Sentinel node biopsy for bladder cancer using the hybrid tracer

Sentinel node (SN) biopsy for staging was initially introduced in breast
cancer, melanoma patients and penile cancer. A SN is defined as a first primary
draining LN from the tumor (organ), without any interception of another LN in
the lymph tract. Multiple SNs can be present in one patient. The location of
the SN can be depicted on lymphoscintigraphy and SPECT/CT following an
injection of a radiocolloid (99mTc-nanocolloid) that is then transported
through the lymphatic system into the SN.
Provided that the spread of tumor cells is in a orderly fashion, compared to
the ePLND, SN biopsy can be restricted to resection of the SNs only, and as
such is able to determine the regionally lymphatic status in clinically tumor
negative patients in a minimally invasive manner. For bladder cancer different
authors described the SN procedure using different tracers . The results of
these studies show that the SN procedure is accurate and is able to locate the
SNs outside the ePLND.
The purpose of this trial is to evaluate the accuracy of the SN biopsy in
localization of tumor positive (sentinel) lymph nodes. For this purpose we will
use the hybrid tracer ICG-99mTc-nanocolloid.

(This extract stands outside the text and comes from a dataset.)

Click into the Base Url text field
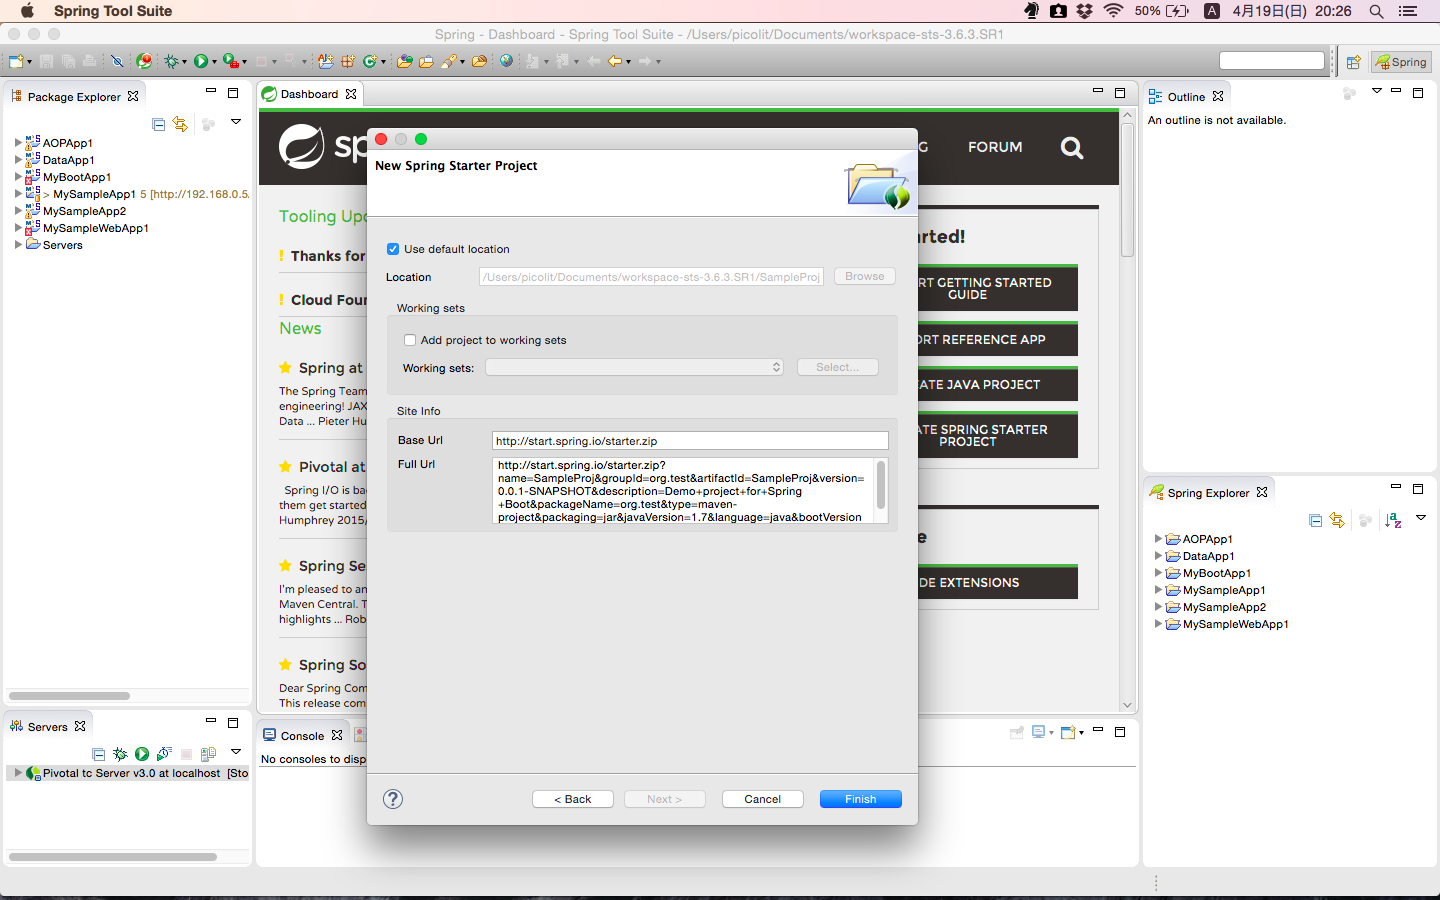This screenshot has height=900, width=1440. point(689,441)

This tracer is both radioactive
and fluorescent allowing preoperative lymphoscintigraphy and single photon
emission computed tomography (SPECT) combined with computed tomography (CT)
(SPECT/CT) imaging for preoperative and intraoperative localization of the SN
with a radioactive signal and optically with fluorescence.

Evaluation of the accuracy of the sentinel node procedure in bladder cancer
patients.

Prospective, interventional study

On the day before surgery (approximately 18hours) patients will receive 4-6
transurethral injections with a total of 2mL hybrid tracer
ICG-99mTc-nanocolloid (240MBq) around the tumor (in case of a solitary lesion)
or divided over the bladder (in case of multiple tumors). In both cases the
hybrid tracer is injected into the detrusor muscle of the bladder under
cystoscopy guidance using an endoscopic needle. After the injection
lymphoscintigraphy will be performed at 15 min and 2hours, followed by SPECT/CT
imaging at 2 hours.
Intraoperatively sentinel nodes will be identified via combined radio- and
fluorescence guidance. For radioguidance, a (laparoscopic) gamma probe will be
used. Fluorescence imaging during the operation will be performed using a
fluorescence camera for open surgery or for laparoscopic surgery. Additionally,
during robot-assisted procedures, the da Vinci SI integrated fluorescence
camera (Firefly) will be used.
The declipseSPECT navigation system will be used to locate the sentinel nodes
intraoperatively.

The total dose of radioactivity lies within the limits that are indicated by
the Gezondheidsraad, in the *Normen voor de toediening van radioactieve stoffen
aan vrijwilligers*.
Rarely, nausea, urticaria and anaphylactic reactions (<1/10,000) have been
reported after intravenous injection of ICG. Because of the proposed exclusion
criteria and the intravesical injection, these numbers may be assumed to be
lower within this study.
The patients remain at risk for all complications related to an extended pelvic
lymph node dissection such as: lymphocele, hematoma and ureteral lesions.